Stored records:

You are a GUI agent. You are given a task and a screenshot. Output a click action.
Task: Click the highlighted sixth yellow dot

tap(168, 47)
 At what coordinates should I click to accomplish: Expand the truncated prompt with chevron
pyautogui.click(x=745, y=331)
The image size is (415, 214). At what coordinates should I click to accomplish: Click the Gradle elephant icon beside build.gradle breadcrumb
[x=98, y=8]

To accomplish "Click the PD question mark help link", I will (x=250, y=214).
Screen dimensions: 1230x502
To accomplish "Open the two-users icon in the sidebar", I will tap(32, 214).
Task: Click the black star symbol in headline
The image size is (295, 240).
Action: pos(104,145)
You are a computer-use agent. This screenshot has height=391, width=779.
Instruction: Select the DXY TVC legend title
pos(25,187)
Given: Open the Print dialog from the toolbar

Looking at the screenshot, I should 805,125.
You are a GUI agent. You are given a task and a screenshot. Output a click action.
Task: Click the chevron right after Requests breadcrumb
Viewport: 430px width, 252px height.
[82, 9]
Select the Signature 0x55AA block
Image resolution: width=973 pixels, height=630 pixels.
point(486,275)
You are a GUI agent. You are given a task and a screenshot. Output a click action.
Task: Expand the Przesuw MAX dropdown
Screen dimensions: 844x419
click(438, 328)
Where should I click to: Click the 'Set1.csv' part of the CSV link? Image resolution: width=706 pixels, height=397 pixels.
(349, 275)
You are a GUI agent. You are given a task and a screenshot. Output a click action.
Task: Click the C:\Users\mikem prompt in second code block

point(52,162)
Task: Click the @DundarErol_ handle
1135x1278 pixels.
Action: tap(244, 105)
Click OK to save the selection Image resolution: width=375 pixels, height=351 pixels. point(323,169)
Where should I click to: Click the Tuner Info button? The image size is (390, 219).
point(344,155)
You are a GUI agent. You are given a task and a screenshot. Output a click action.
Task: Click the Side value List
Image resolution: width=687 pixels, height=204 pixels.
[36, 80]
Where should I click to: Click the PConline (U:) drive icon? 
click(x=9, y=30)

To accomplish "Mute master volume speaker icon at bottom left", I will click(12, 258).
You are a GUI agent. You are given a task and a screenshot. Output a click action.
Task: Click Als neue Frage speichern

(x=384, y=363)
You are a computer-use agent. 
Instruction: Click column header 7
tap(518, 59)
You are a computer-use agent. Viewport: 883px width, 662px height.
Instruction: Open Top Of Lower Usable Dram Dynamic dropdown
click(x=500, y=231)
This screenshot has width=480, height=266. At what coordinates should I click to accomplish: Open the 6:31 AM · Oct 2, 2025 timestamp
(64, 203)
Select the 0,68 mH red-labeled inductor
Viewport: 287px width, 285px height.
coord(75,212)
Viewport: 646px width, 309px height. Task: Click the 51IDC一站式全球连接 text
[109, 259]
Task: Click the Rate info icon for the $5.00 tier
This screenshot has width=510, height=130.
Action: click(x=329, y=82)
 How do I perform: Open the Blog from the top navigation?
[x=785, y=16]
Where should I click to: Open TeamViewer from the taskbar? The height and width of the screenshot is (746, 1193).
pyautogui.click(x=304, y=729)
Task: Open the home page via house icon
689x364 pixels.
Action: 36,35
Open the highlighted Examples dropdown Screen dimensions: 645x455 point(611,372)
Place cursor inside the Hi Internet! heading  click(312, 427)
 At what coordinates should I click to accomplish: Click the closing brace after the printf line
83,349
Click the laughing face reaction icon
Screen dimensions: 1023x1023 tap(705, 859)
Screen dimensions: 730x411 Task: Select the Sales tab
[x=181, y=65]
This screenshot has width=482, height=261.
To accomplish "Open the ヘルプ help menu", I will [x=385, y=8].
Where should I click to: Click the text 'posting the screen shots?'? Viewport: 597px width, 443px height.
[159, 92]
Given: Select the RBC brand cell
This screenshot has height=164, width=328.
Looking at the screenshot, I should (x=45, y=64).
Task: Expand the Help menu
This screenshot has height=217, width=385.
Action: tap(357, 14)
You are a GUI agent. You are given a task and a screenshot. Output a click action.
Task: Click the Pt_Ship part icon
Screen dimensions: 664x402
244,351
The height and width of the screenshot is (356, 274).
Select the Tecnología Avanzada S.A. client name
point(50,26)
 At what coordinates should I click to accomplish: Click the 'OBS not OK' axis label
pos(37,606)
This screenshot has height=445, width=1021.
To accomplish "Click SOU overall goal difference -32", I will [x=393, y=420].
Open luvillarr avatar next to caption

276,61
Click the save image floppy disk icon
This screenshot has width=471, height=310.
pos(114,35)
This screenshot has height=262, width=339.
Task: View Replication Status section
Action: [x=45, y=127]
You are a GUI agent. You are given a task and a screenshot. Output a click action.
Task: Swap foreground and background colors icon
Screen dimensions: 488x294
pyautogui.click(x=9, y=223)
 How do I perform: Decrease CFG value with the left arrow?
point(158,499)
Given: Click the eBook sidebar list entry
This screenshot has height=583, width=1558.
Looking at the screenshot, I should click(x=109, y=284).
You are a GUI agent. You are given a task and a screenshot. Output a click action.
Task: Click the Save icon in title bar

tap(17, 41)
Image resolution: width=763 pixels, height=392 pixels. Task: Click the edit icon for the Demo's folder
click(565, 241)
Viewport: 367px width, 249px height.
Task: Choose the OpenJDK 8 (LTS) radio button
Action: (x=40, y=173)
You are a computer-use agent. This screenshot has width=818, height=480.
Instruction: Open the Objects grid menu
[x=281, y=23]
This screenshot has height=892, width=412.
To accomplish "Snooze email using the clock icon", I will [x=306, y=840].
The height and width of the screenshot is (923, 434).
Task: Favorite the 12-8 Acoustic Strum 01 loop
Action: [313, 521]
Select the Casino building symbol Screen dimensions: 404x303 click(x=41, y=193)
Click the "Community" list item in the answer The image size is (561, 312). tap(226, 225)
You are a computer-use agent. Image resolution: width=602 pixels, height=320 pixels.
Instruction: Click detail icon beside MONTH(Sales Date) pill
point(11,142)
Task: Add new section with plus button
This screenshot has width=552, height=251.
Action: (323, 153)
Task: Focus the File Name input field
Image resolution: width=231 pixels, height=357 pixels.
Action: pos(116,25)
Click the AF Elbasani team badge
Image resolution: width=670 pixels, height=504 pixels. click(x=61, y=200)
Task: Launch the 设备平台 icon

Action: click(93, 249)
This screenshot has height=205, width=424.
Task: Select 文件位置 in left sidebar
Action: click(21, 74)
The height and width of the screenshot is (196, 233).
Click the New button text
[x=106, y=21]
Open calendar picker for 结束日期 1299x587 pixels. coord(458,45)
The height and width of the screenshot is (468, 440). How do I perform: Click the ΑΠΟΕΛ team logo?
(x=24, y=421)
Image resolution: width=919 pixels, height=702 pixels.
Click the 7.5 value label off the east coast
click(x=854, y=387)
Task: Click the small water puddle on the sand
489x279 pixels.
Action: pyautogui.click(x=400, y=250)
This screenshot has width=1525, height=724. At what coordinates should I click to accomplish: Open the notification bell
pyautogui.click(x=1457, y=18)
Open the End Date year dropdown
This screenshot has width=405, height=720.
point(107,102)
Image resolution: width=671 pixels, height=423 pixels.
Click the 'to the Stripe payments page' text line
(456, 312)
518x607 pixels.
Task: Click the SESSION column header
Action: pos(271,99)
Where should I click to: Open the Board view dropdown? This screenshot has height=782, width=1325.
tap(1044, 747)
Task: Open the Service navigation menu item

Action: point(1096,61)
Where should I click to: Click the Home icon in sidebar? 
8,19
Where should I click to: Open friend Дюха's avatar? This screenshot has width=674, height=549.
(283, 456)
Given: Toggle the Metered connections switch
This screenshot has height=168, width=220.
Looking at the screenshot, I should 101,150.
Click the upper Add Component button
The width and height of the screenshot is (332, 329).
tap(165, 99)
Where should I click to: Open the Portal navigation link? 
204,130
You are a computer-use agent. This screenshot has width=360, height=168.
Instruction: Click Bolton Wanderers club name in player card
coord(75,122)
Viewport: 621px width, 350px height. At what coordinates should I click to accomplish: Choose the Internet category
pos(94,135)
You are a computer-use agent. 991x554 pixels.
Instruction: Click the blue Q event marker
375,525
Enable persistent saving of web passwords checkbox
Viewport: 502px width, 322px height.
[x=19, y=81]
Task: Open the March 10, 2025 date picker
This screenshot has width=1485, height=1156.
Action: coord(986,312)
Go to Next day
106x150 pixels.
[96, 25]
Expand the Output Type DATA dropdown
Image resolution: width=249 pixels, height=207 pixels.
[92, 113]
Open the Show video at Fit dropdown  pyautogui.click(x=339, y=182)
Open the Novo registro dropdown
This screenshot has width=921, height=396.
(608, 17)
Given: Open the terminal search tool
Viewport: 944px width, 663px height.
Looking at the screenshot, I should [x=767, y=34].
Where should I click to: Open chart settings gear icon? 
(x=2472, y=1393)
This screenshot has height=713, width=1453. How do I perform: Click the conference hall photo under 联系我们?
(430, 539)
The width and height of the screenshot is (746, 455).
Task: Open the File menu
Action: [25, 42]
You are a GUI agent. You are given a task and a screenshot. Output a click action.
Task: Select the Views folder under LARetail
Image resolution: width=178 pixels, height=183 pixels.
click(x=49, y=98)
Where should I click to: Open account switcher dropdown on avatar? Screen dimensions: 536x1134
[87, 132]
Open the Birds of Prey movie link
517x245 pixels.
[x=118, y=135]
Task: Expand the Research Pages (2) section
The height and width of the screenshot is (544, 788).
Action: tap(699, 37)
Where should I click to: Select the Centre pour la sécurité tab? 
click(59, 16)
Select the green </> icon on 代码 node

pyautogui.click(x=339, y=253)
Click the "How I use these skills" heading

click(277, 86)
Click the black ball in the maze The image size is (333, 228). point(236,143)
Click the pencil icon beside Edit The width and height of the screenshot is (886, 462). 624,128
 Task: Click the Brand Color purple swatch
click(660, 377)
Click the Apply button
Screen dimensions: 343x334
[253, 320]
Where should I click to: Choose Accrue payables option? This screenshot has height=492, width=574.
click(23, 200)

Work instructions: Which of the lines in the data hold the string "black"? Report each of them by copying it.

Solution for this problem:
Task: Click the black star symbol in headline
Click the black ball in the maze The image size is (333, 228). point(236,143)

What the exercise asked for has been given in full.